Now, he’s writing the second part of his book, which will cover the remainder of his time in prison. He is working with Human Rights Watch and other human rights and press freedom groups to publicize how he was treated and share information about prison conditions.
He’s also catching up on the nearly two decades of modern life he missed.
“Even though my wife told me about the new technology, I didn’t believe her,” he said. His daughters said he was always interested in the latest technology before going to prison, and he’s rekindling that hobby now.
His middle daughter, Kamila, has been helping him figure out how to fly a drone, which he uses to take footage of their surroundings. He has a tablet and laptop, plus a smartphone.
He has also been able to meet his grandchildren, seven-year-old Aron and three-year-old Leah, for the first time. The pair sat next to him on a couch as he talked about his imprisonment. Leah offered Bekjanov a lick from her lollipop, which he declined with a laugh.
“Every time his grandkids are over, he’s always filming them,” Kamila said.

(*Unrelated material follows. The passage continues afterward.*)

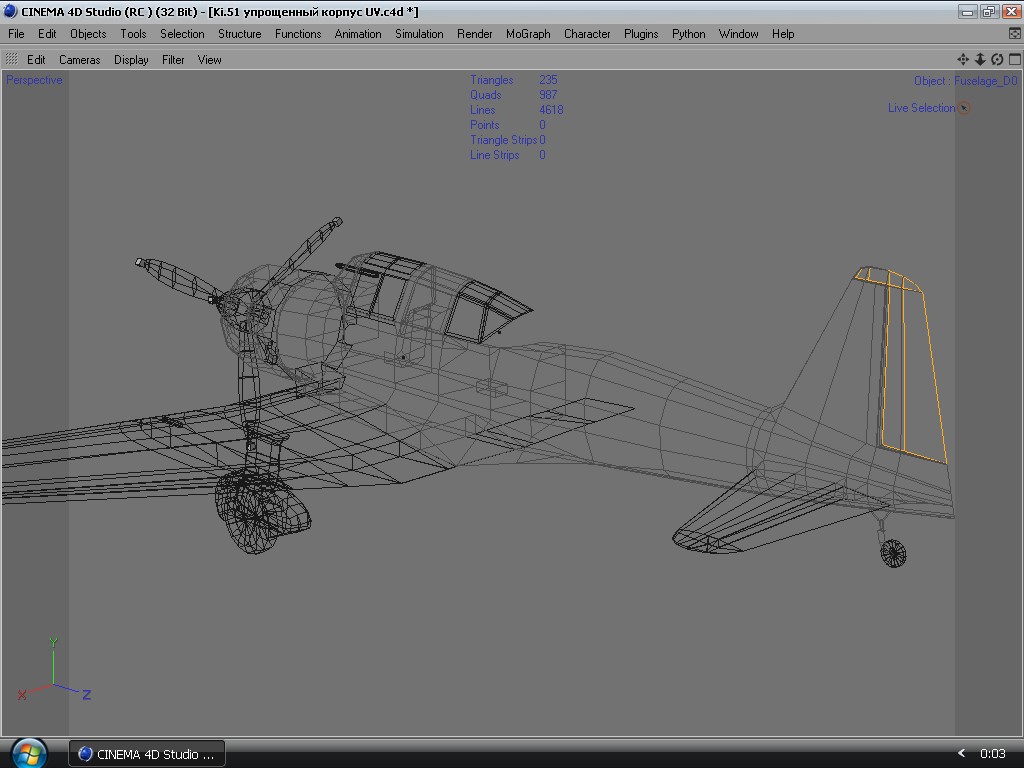This screenshot has height=768, width=1024.
Task: Open the Python menu
Action: (688, 34)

Navigating two large airports on the way to the U.S. was a challenge. Bekjanov speaks no English, and managed by putting his family on video chat and having them read signs and talk to airport workers for them. But he’s eager to learn.
“I’m going to start speaking English in half a year. Just watch me!” he said.
Aygul said after all the time he spent imprisoned, he never lost his sense of humor.
Press freedom is still nonexistent in Uzbekistan. Reporters Without Borders ranked the county 165th out of 195 countries in the world for 2018, noting that while Mirziyoyev has promised to improve human rights, journalists continue to be imprisoned and independent news sites are blocked.
Bekjanov has talked about wanting to return someday, because he doesn’t want the government to think he’s no longer a problem for them. He would like to pursue reconciliation and receive the apartment and belongings confiscated from his family, as well as monetary compensation for the imprisonment and torture.
“I’m still going to come back and ask for what they owe me,” he said. “They stole 18 years of my life.”